Sabade hi naao uupaje, sabade mel milaaiyaa; Bin sabade sabh jag bau-raanaa,
birthaa janam gavaaiya. Amrit eko sabad hai, naanak gurmukh paeyaa'(GGS:644; AK:433).
Here 'sabad' means 'Naam/gian'.
Gur-parsaadi jinee antar paayiaa, so antar baahar, suhelaa jio... Jhim jhim varse, amrit dhaaraa. Mann peeve sun sabad beechaaraa. (GGS:102; AK:432).
Implying, everything is present in this body. With God's grace and 'naam', we can achieve eternal happiness, both inside and outside our body. The mind has to imbibe the 'shabad/ gian/ naam'.
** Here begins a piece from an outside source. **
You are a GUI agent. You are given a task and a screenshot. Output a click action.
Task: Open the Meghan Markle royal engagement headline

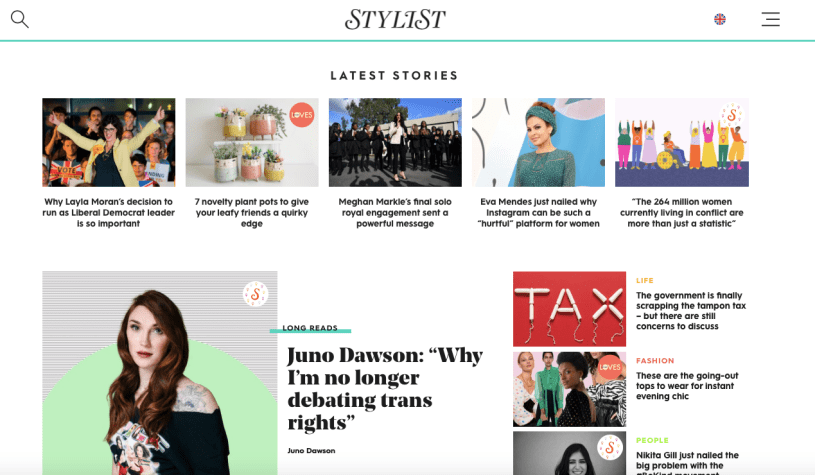[x=395, y=213]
Effect of the mischievous ego:
Our ego manifests in many ways. It continuously searches ways to project its superiority. It does not even spare our religious activities and ceremonies. Many of us fall in this trap after we undergo the ceremony of 'amrit'. Now, this is a paradox. The concept of 'amrit' and 'naam simran' are meant to dissolve/sublimate our ego. And what happens is quite the opposite. So instead of progressing on the spiritual path, we are regressing. Suggestions to prevent getting trapped by the ego are:
1. Spiritual progress does not confer any 'authority' on a person. On the contrary, it imposes greater responsibility on the person to abide by the fundamental message of continuous 'Naam japo, Sachi kirt karo, Wand ke chako and Hukam manno'. As a seeker faithfully discharges this responsibility, God may confer power on him. But a seeker cannot demand a special status from God.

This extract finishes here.